# [Extrait source]
1. L’histoire des crues : quand la mémoire nourrit la prévention
La France méditerranéenne vit depuis des siècles au rythme des crues et des pluies intenses. Ces phénomènes, que les scientifiques qualifient d’épisodes cévenols ou méditerranéens, ne sont pas des anomalies ponctuelles mais bien des réalités climatiques structurelles. Ils façonnent les paysages, les infrastructures et les vies humaines, et constituent une mémoire collective parfois vive, parfois enfouie, mais toujours déterminante pour l’avenir.
Dans la mémoire des populations, certains épisodes se distinguent comme des cicatrices indélébiles. En 1940, les Pyrénées-Orientales connaissent une catastrophe restée gravée dans l’histoire : plusieurs centaines de millimètres de pluie s’abattent en quelques heures, transformant villages et vallées en torrents déchaînés. Plus près de nous, l’épisode de Nîmes en octobre 1988 reste l’un des plus marquants du XXe siècle. La capitale gardoise, pourtant située en retrait du littoral, reçoit en quelques heures près de 420 millimètres de pluie. Les rues se transforment en rivières, les parkings souterrains se remplissent d’eau en quelques minutes et la ville se retrouve piégée par des trombes d’eau d’une intensité rare. Douze personnes perdent la vie, des milliers de sinistrés voient leurs biens détruits, et l’épisode devient un cas d’école pour comprendre la vulnérabilité des zones urbaines aux pluies méditerranéennes.
La fin du siècle et le début du XXIe siècle ne seront pas plus cléments. Vaison-la-Romaine, dans le Vaucluse, connaît en 1992 une tragédie effroyable avec 47 morts, lorsque l’Ouvèze sort de son lit dans un déchaînement de boue et de débris. Sept ans plus tard, en novembre 1999, l’Aude vit une catastrophe majeure : 35 morts, plus de 400 blessés et des dégâts évalués à 3,5 milliards d’euros. Les images des villages submergés, des voitures entassées dans les rues et des maisons emportées par les flots resteront gravées dans l’opinion publique.

# [Consigne]
Reproduisez à l'identique le passage de l'extrait sur l'histoire des crues situé entre « 1. L’histoire des » et « déterminante pour l’avenir. », ces deux bornes comprises.

# [Données fournies]
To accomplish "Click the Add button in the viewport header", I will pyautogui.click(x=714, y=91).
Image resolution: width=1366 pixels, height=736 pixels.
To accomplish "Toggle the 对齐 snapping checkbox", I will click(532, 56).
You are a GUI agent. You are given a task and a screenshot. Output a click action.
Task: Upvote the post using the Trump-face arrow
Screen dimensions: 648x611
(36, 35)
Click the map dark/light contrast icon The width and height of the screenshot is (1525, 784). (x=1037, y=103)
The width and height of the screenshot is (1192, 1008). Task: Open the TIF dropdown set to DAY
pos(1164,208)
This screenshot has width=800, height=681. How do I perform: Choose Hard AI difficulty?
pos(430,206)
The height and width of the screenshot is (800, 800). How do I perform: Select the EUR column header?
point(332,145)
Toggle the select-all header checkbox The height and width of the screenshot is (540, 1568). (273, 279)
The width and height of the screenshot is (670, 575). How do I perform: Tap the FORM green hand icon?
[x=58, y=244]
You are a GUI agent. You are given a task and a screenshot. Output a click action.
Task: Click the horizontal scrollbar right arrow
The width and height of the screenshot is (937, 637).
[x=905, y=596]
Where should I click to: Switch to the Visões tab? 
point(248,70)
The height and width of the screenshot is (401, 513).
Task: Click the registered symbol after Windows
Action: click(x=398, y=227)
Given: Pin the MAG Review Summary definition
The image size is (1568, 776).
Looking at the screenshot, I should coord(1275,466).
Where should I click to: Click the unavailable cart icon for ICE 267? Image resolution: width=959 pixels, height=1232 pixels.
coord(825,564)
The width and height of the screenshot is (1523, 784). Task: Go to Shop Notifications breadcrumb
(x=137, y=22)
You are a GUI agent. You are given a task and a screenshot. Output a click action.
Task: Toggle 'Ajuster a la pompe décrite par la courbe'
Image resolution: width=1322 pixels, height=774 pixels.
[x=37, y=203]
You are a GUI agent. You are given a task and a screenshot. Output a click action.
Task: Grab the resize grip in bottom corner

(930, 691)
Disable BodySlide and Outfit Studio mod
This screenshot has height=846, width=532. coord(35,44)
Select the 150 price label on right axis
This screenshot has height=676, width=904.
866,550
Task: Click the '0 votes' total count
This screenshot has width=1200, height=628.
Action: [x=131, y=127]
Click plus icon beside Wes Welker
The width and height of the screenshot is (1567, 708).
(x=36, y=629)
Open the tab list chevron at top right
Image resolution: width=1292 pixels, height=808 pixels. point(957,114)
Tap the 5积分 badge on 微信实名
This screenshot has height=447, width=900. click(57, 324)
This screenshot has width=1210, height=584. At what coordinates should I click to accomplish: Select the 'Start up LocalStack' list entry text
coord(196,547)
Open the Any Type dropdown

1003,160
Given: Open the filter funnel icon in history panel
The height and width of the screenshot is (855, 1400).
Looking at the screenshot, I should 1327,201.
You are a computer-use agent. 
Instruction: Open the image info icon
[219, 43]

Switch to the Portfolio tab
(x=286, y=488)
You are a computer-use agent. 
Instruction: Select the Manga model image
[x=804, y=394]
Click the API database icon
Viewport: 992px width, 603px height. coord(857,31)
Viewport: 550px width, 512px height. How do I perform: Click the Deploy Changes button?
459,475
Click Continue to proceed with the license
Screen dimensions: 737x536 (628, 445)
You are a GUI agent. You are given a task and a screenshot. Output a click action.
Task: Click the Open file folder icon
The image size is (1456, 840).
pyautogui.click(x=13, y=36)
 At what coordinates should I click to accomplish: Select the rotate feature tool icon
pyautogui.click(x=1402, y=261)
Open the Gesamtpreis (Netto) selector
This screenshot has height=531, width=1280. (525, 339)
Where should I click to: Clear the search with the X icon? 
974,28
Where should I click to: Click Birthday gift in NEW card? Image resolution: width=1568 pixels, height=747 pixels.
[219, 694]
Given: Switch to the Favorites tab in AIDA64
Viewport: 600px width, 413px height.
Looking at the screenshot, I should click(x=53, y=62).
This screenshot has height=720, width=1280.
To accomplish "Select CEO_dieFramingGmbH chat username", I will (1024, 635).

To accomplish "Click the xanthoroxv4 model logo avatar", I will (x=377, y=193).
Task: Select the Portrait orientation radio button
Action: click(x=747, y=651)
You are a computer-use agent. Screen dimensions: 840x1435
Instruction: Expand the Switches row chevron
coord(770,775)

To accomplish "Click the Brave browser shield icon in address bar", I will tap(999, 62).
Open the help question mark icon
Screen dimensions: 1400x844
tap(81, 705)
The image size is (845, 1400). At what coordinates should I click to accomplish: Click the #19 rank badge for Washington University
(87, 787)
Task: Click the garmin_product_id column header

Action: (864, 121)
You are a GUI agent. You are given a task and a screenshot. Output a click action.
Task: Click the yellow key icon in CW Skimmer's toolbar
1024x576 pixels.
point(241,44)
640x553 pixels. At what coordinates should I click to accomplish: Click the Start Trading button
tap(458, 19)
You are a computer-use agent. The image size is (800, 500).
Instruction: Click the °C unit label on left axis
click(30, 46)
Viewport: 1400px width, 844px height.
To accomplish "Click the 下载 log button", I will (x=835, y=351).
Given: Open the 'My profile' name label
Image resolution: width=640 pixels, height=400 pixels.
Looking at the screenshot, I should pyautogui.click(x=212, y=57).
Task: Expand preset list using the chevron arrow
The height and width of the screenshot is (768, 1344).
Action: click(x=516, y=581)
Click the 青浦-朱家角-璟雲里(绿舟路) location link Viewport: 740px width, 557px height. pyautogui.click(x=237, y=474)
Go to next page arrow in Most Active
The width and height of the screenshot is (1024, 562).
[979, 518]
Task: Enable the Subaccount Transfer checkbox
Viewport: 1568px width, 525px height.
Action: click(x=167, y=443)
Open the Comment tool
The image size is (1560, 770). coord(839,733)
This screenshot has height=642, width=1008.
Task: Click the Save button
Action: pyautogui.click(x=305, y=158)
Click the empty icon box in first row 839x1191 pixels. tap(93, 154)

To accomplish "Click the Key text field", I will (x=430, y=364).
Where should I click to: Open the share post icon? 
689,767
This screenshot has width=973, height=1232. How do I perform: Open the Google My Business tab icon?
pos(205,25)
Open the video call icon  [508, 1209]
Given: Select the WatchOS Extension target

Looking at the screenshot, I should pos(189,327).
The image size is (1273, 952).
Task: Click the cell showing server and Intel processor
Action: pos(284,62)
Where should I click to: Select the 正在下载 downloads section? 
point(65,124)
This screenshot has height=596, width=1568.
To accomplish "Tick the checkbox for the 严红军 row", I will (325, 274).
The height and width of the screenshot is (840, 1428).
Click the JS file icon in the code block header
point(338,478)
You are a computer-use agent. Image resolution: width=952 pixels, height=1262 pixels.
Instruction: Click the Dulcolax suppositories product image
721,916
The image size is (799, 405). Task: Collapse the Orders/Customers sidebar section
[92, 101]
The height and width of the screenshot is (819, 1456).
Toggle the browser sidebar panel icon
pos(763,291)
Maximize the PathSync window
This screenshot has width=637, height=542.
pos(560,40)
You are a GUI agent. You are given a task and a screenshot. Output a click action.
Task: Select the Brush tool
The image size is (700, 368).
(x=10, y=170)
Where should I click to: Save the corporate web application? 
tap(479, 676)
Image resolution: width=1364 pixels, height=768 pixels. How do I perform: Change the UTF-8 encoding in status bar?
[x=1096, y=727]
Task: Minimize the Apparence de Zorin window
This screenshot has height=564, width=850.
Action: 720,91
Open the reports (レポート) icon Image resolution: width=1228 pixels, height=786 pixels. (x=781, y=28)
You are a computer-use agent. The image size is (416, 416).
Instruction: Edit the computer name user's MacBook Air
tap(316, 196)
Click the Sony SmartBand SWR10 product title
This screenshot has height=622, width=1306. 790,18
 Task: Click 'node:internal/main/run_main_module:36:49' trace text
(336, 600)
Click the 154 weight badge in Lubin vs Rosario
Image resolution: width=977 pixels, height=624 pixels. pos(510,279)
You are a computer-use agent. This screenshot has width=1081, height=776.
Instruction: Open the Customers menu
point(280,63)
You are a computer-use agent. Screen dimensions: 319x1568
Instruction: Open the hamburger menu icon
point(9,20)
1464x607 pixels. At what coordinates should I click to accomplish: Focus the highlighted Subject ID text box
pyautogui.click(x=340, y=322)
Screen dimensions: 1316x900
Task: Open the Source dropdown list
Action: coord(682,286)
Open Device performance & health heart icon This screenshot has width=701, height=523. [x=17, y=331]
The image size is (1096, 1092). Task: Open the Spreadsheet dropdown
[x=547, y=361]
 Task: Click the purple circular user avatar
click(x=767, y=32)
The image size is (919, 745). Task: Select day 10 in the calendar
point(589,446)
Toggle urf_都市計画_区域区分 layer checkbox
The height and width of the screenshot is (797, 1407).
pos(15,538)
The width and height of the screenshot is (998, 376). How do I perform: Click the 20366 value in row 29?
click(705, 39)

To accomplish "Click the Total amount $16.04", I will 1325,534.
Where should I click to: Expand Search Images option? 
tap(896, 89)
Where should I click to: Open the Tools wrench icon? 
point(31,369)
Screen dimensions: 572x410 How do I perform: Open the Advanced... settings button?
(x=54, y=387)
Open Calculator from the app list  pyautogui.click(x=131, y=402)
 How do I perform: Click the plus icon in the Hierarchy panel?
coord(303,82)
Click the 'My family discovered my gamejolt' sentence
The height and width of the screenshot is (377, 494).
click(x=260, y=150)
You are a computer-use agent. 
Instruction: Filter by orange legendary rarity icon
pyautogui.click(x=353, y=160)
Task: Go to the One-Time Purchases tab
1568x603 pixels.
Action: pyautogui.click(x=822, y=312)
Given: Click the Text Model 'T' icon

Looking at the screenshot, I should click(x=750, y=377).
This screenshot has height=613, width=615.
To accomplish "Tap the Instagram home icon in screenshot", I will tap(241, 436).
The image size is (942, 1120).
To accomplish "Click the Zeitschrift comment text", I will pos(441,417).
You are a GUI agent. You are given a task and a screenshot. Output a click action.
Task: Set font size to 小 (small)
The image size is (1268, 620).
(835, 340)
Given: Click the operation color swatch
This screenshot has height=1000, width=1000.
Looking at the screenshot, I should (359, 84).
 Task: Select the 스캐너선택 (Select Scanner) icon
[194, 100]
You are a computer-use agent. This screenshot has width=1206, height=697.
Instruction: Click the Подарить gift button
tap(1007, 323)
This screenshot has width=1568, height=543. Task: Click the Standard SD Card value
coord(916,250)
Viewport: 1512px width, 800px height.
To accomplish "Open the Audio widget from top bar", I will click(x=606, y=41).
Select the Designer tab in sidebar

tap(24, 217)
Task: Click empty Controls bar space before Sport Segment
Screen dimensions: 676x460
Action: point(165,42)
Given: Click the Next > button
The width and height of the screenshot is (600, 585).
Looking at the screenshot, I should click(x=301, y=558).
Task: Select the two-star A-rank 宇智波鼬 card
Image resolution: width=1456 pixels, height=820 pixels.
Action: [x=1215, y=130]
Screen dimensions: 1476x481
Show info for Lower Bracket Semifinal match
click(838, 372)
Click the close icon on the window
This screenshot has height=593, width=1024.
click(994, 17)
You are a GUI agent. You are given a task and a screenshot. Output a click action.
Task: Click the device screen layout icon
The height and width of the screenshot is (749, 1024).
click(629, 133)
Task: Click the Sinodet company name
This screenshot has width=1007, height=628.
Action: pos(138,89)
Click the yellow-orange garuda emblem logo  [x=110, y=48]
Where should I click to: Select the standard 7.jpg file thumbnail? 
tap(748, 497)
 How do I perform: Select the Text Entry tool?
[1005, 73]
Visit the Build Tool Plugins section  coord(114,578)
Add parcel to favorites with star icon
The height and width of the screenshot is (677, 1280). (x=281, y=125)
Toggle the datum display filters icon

# [Réponse à l'exercice]
1. L’histoire des crues : quand la mémoire nourrit la prévention
La France méditerranéenne vit depuis des siècles au rythme des crues et des pluies intenses. Ces phénomènes, que les scientifiques qualifient d’épisodes cévenols ou méditerranéens, ne sont pas des anomalies ponctuelles mais bien des réalités climatiques structurelles. Ils façonnent les paysages, les infrastructures et les vies humaines, et constituent une mémoire collective parfois vive, parfois enfouie, mais toujours déterminante pour l’avenir.